With one final UK headline run in the works for 2012 and just in time for their headline appearance at Vans Warped Tour UK, Welsh rockers Lostprophets are surely keeping hype levels high. It seems the Manchester crowd are evidence that all efforts are paying off.
Openers Pure Love (****) get things going to a flying start. Ex-Gallows frontman Frank Carter may have changed his musical direction and general attitude, but his approach to bringing a great live show certainly isn’t diminished. Frank spends most of the set in the middle of the crowd, during which he incites a snail pit (a circle pit but crawling), people climbing on each other’s shoulders and gives out free merch. Band mate Jim Carroll is an active one too, throwing himself about the stage and climbing on top of speakers.
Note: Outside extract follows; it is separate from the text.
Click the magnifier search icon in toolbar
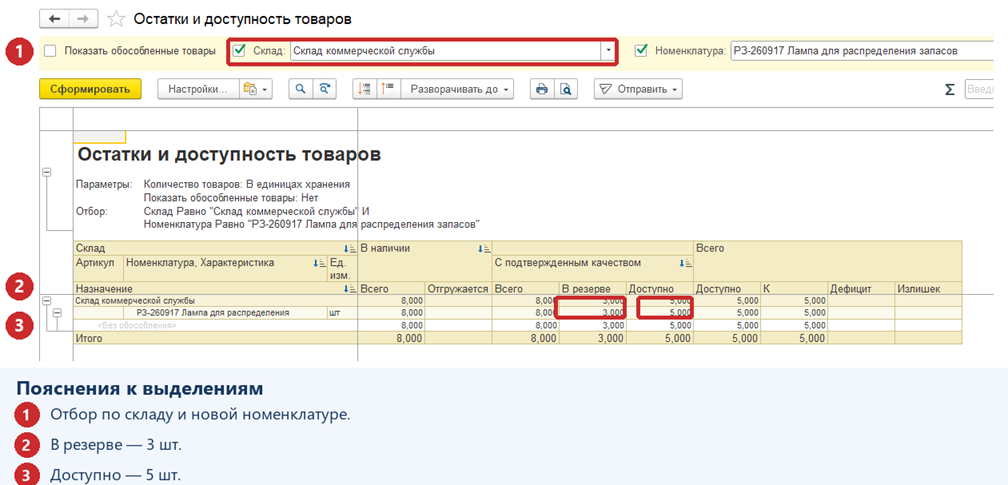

Following up, in comparison We Are The Ocean (**) just seem a bit, well, boring and one-dimensional. It would be unfair to mention and applaud Liam Cromby‘s impeccable voice and how well he has adapted into the role of frontman following the recent departure of Dan Brown. Still, the likes of ‘The Waiting Room’ seem a little lacklustre than it was before and despite the band’s efforts, the crowd seem far from motivated.
Thankfully, the fans seem to pick up their energy levels as soon as headliners Lostprophets (****) finally take to the stage. Of course, it’s the big almost anthemic singles that get the biggest reactions, with almost the entire room singing back to the Welsh rockers to the likes of ‘Last Summer’ and arguably the band’s biggest hit to date, ‘Rooftops’. The heavier older material that rarely makes an appearance, notably ‘Kobrakai’ and ‘Shinobi Vs. Dragon Ninja’, inciting a few pits to open up.
The guys don’t stray too far from their newer material though, such as the call to arms of ‘We Bring An Arsenal’, seeing a whole sea of “Na na na na” rise throughout the chorus. It’s set closers ‘Last Train Home’ and ‘Burn Burn’ however that shine as the set highlights. The unison felt throughout the former of the two is incomparable to any other moment of the evening, whereas the latter saw more than half the room crouch to their knees, Slipknot style, before jumping back for the final moments of the breakdown.
Indeed, Lostprophets may not be enjoying their glory days they once were with ‘Start Something’ and ‘Liberation Transmission’, but their live show warrants them more than enough reason to stay as one of the modern forerunners of their genre today.